TRR 181 Seminar "Quantifying Turbulence from Standard Observations: Revisiting Finescale Parameterizations in the Arctic Ocean" by Till Martin Baumann (University of Bergen)

The TRR 181 seminar is held every other week in the semester and as announced during semester break. The locations of the seminar changes between the three TRR181 locations, but is broadcastet online for all members of the TRR.

The TRR 181 seminar is held by Dr. Till Martin Baumann (University of Bergen) on June 16, 11 am.

Quantifying Turbulence from Standard Observations: Revisiting Finescale Parameterizations in the Arctic Ocean


In the Arctic Ocean, vertical transport of heat and matter by turbulent mixing is ultimately coupled to the sea-ice cover, with immediate and far-reaching impacts on the climate and ecosystem. Unfortunately, direct observations of mixing are difficult, expensive and sparse.
Finescale parameterization (FS) of turbulent energy dissipation rate (ε) allows for the quantification of turbulence from breaking internal waves using standard measurements, such as profiles of hydrography and velocity. While FS proved to be reliable in mid-latitudes, the Arctic Ocean internal wave field is distinct, rendering the applicability of FS uncertain. To test FS in a wide range of Arctic conditions, we compiled data from 8 cruises, including the extensive MOSAiC and N-ICE campaigns. All profiles of hydrography and velocity used to calculate FS were collocated with in-situ measurements of ε obtained from microstructure profilers. FS was applied between 50 m and 450 m below the surface.

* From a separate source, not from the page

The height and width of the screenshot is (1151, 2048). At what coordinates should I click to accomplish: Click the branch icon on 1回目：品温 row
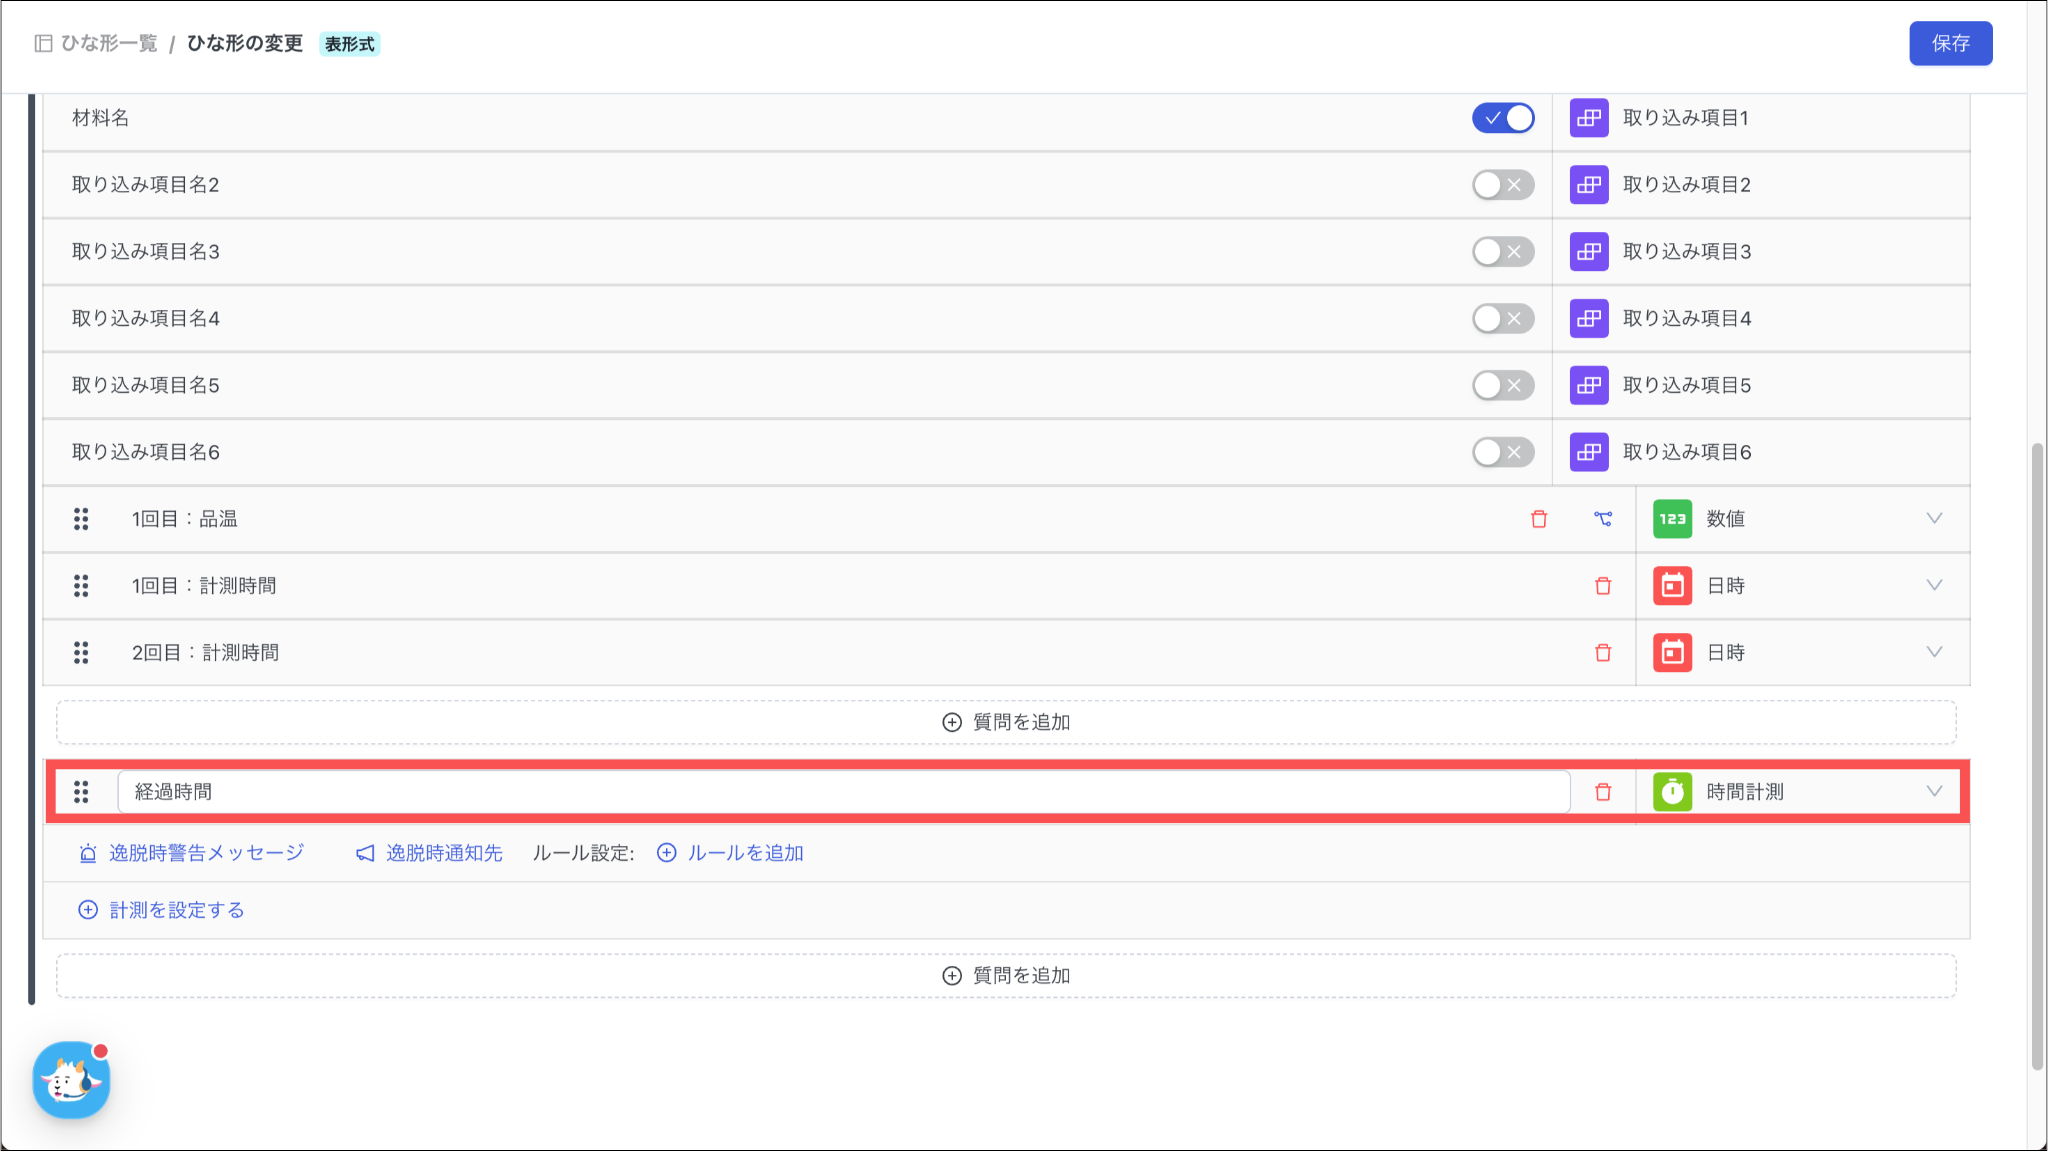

Results show a good performance of FS, with cruise-average FS-derived ε being within a factor of 5 to observations. However, estimates from individual profiles show large variability. In our data, FS performance is independent of the shear-strain ratio (Rω) and internal wave field bandwidth (N/f), but there is evidence that substantially non-white shear spectra indicate conditions less suitable for FS. The noise level of the velocity profiles influences FS, with lowered current meters generally outperforming ship-mounted current meters. A widely used formulation of FS using only hydrography and a prescribed Rω=10 produced slightly more variability in the results.